Yes, since the backup is at 01:00.
I think that the system gets shut down for backup, boots up again and then for some reasons these two services won't start.
The Windows event log should have an entry if they fail to start or crash.

You could always create a Scheduled Task in Windows to start the services at startup. “Sc start servicename”
 
The Windows 11 QEMU guest agent stops because during stop-mode backups, the VM pauses and if Proxmox Backup Server is slower than the guest’s I/O, services like QEMU-GA and SQLWriter can fail to start, causing timeouts. Downgrading Virtio guest tools to 0.1.271 or using snapshot/suspend mode for backups usually fixes it, and the agent may need a manual restart if it doesn’t start automatically.
 
If it happens during OS startup, wouldn't extending the timeout be the solution?

reg add HKEY_LOCAL_MACHINE\SYSTEM\CurrentControlSet\Control /v ServicesPipeTimeout /t REG_DWORD /d 120000

*We don't recommend using services that can't be started infinitely, as it takes time to discover when problems occur. However, if you're certain the service you're using isn't one of those, changing it shouldn't cause any issues.

If 120 seconds doesn't work, try specifying 360 seconds (360000) and see how long it takes to boot up.
 
Last edited:
do you backup directly over WAN ?
WAN
schedule shutdown guest, then backup offline, then start guest after Backup done using hook script
Which is what basically happens now already. I don't know how this would help the service being able to start.
VM pauses and if Proxmox Backup Server is slower than the guest’s I/O
That is definitely not the case, but the Upload might be a bottleneck.
Downgrading Virtio guest tools to 0.1.271 or using snapshot/suspend mode for backups usually fixes it
First one I am doing already, second one is not really an option, since I don't want to take the inconsistency risk.
If it happens during OS startup, wouldn't extending the timeout be the solution?
Ahh so you think that maybe there is so much IO pressure from backing up the next VM, that it fails to start VM100 in time?

Still all looks like wonky workarounds to me.
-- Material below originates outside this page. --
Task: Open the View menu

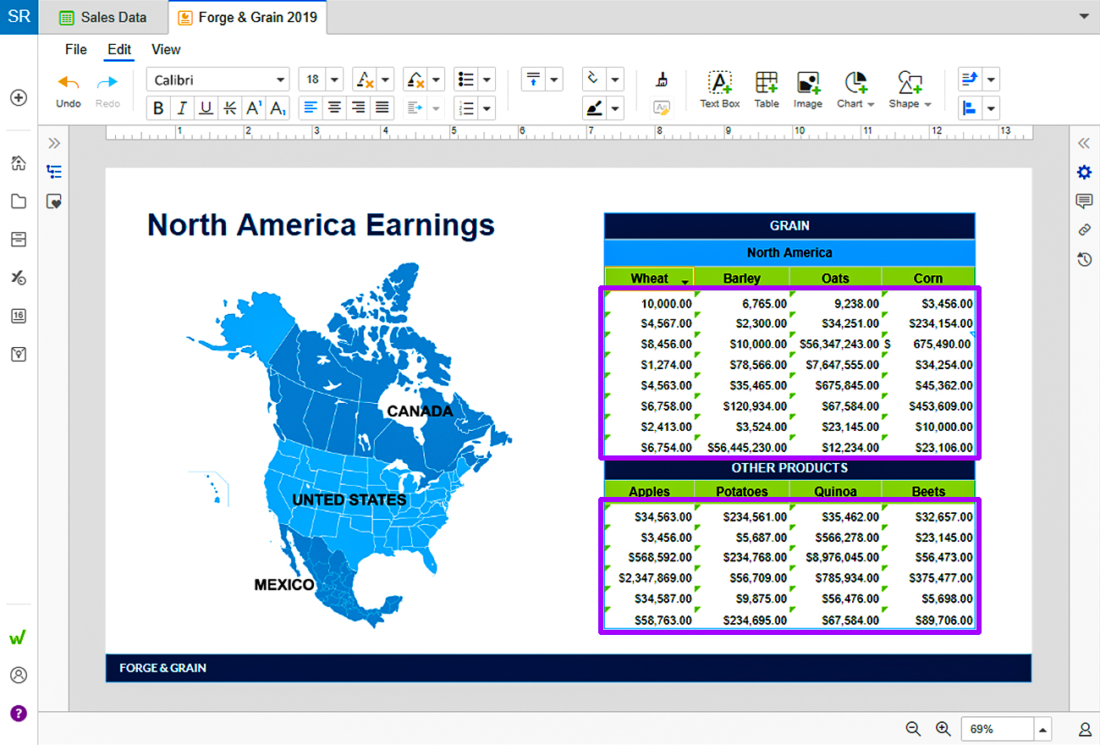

QEMU should be able to handle even a 5min boot IMHO.
 
again, sorry for my english wording...
Which is what basically happens now already. I don't know how this would help the service being able to start.
Do you get the point of "Stop mode" backup ?
"Stop mode" backup is still "live".

Fleecing option is mandatory to mitigate.
 
Last edited:
Ahh so you think that maybe there is so much IO pressure from backing up the next VM, that it fails to start VM100 in time?
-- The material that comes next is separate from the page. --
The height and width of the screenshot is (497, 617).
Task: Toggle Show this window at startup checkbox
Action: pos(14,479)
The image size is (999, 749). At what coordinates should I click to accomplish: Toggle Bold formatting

The SCM service sends some kind of request, but since there is no response within the 45-second timeout period, I believe error 7009 is occurring because the service failed to respond within the required 45 seconds.

*Multiple services (SQLWriter and qemu-ga) from different vendors are timing out in 45 seconds, so I believe the cause of the SCM requests not being responded to is not the services themselves, but rather some kind of load or server unresponsiveness.

The 45-second timeout can be extended in the settings. Increasing this value should allow it to remain in the started state.

The fundamental issue of it not starting within 45 seconds requires investigation into the Windows OS and the service itself.

If it's paused, it might be exceeding the timeout period during that pause.
 
Last edited:
The fundamental issue of it not starting within 45 seconds requires investigation into the Windows OS and the service itself.
Gave it a try based on this. Still think that this is just a workaround and even 120s won't help. It even says:
However, we recommend that you research this problem to determine whether it is a symptom of another problem.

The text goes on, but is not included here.